No es fácil imaginar que el lugar donde me coloco para vivir los momentos orantes en la capilla pueda unirme a todo el mundo, sin embargo la otra tarde, al evocar al apóstol Santiago y recitar los salmos de vísperas me lleno de gozo saber que podía invitar con el salmista a alabar al Señor a todas las naciones, a que lo aclamaran todos los pueblos. Recitaba el salmo 116, el más breve de todos. Lo puedo recitar todo él de memoria. Al repetirlo una y otra vez, sin imaginar nada, pero sintiendo esa universalidad, mi espacio abarcaba de un confín a otro de la tierra.
Tampoco buscaba motivaciones para que lo hicieran, me bastaba estar convencido de que su ser es entrañable porque está lleno de amor, que se traduce en misericordia, en corazón que nos acoge, más allá de condición alguna. En ese seno entrañable estamos todos, nos acoge a todos, con una certeza que sobrepasa todo calculo, el de mis mezquinas consideraciones acerca de los demás. Y eso sin temor a que en algún momento esa actitud entrañable pudiera tener fin.
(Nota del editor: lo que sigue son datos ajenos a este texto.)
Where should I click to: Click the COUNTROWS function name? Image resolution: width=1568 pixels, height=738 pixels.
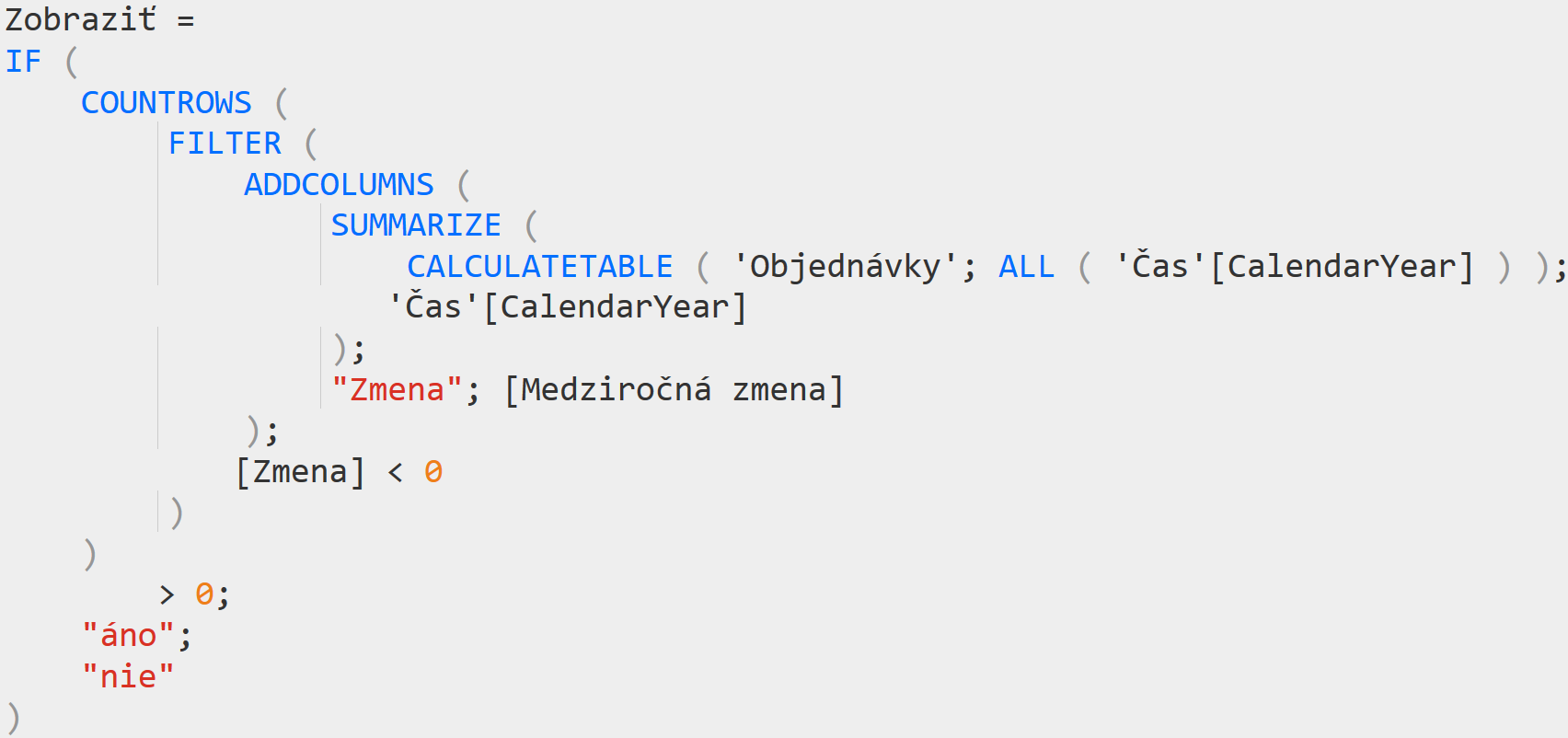click(x=167, y=102)
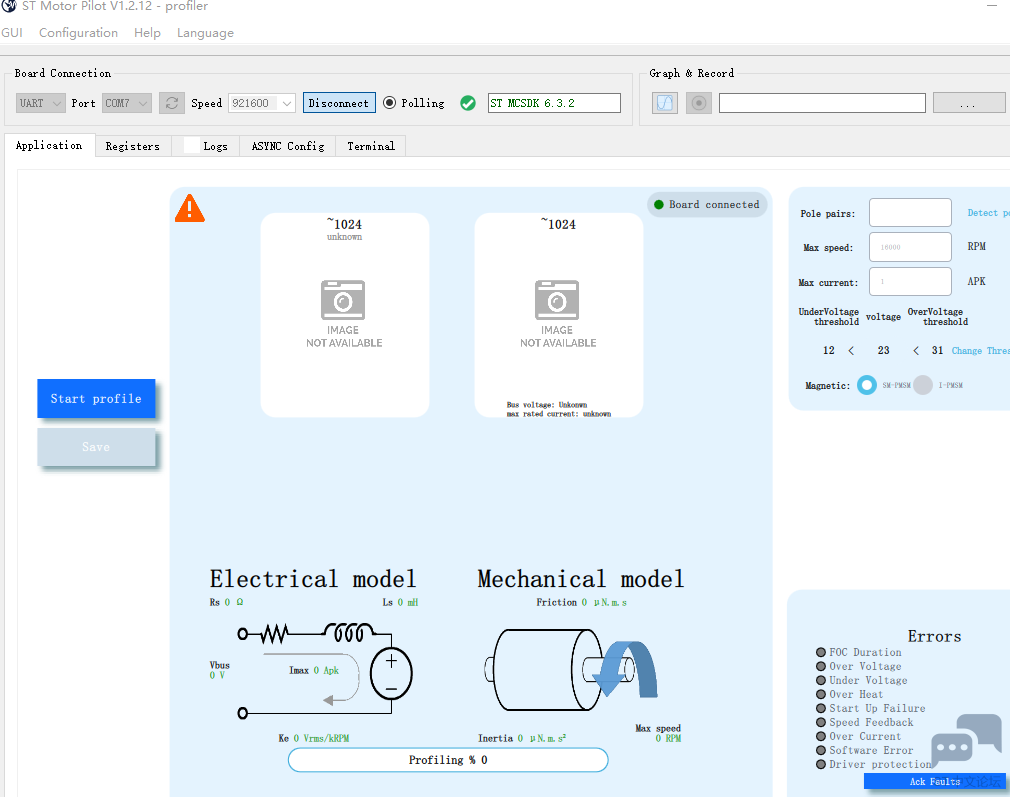
Task: Click the first image-not-available camera icon
Action: [343, 300]
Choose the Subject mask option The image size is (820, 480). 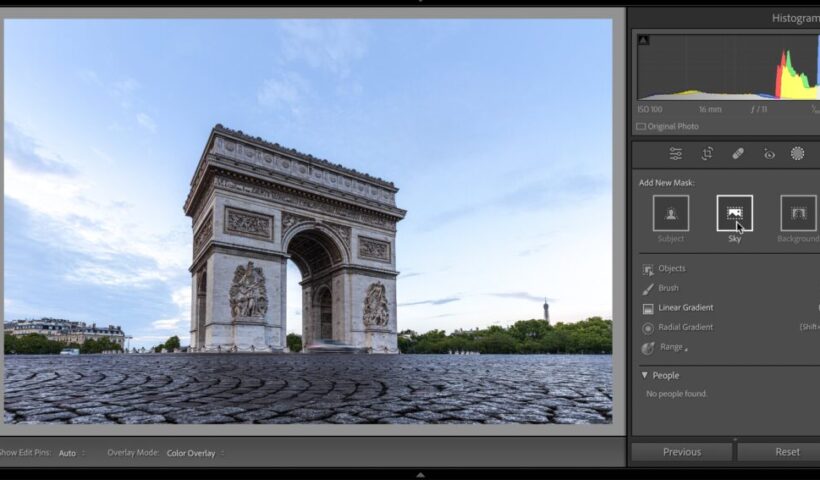pos(670,213)
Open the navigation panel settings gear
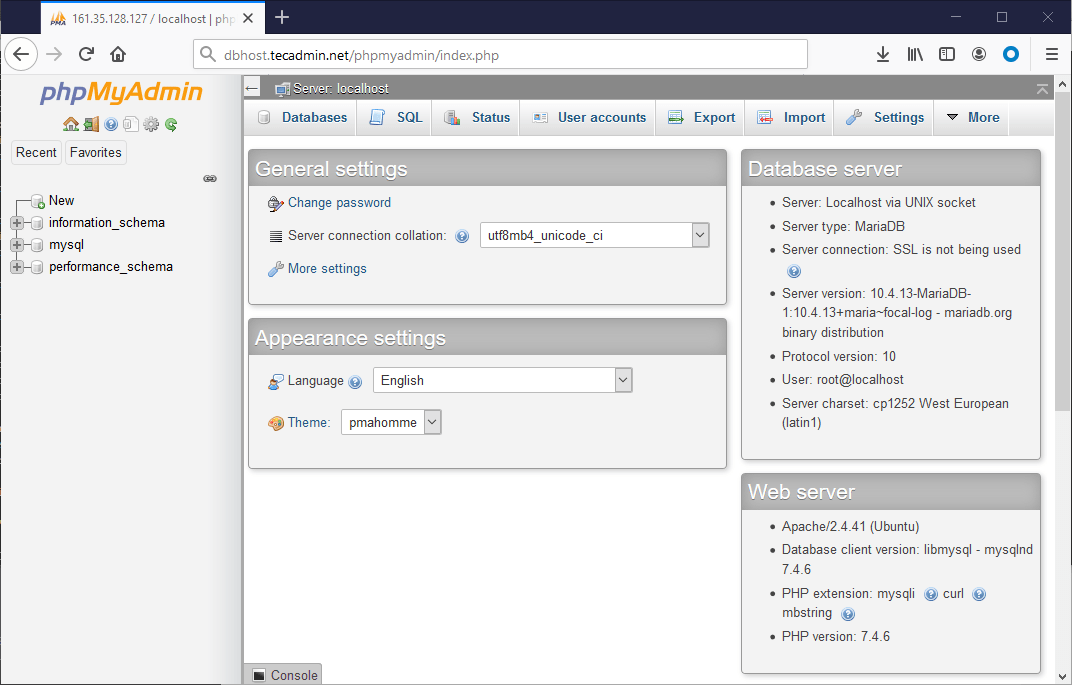Image resolution: width=1072 pixels, height=685 pixels. click(x=151, y=124)
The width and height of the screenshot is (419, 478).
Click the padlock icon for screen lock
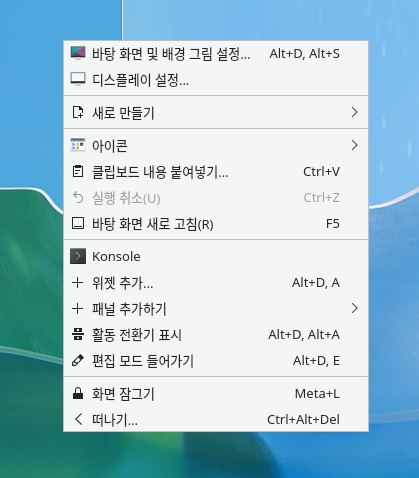pos(78,393)
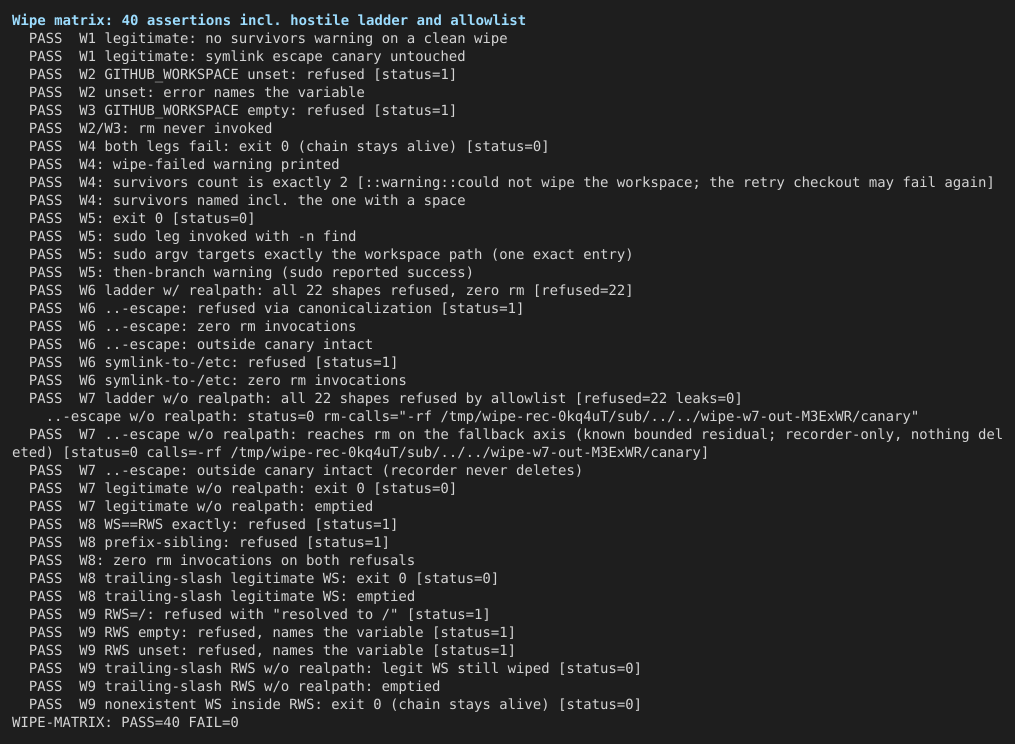Select the "W8 WS==RWS exactly: refused" line
Image resolution: width=1015 pixels, height=744 pixels.
[x=213, y=524]
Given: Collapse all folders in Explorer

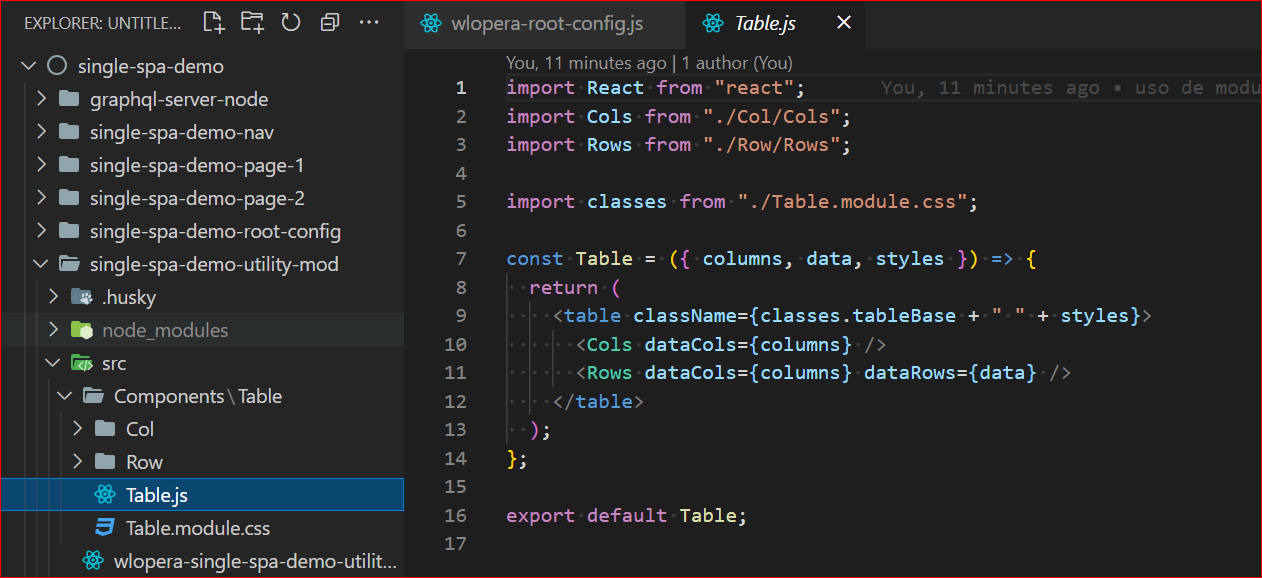Looking at the screenshot, I should (330, 22).

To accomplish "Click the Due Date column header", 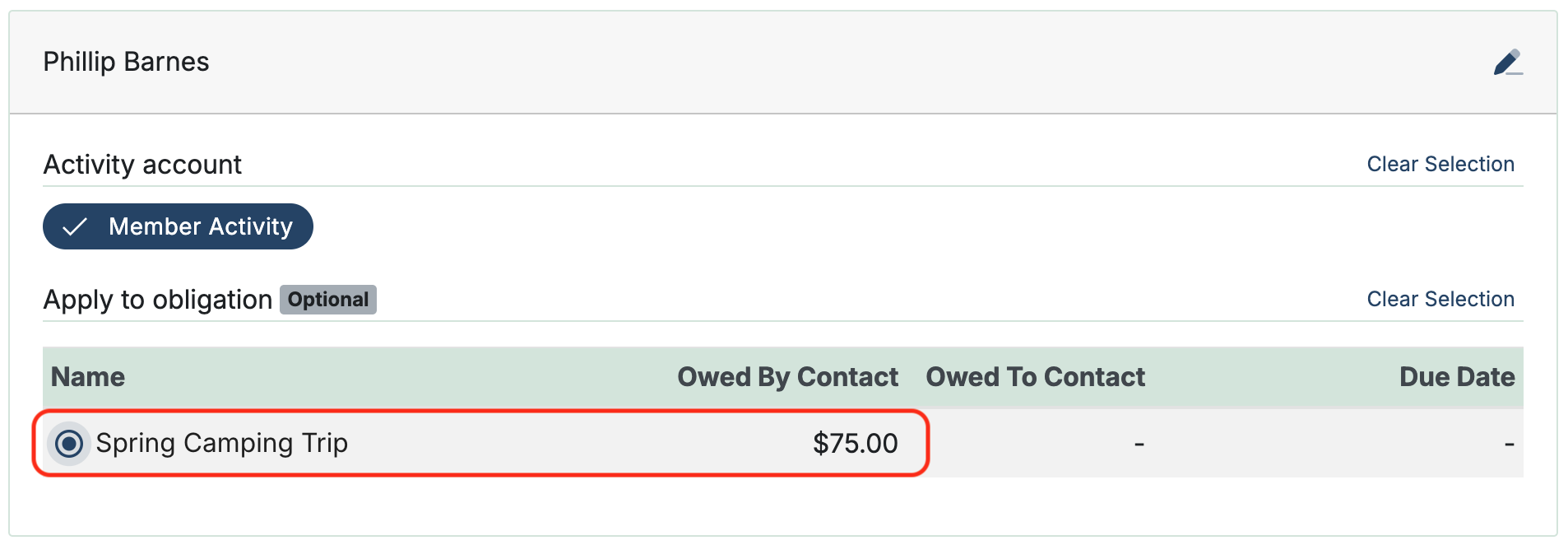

Su fidelidad durará siempre, se mantendrá en el tiempo, y se vivirá en la eternidad.
Comprendí que habitar en un lugar retirado no es buscar estar aislado, sentirme en paz, porque nadie puede perturbar mi soledad, todo lo contrario, he de vivir mi soledad en esa certeza de que sólo Dios puede unirme a todos los hombres, y que a todos he de invitar a que unidos le alabemos y aclamemos.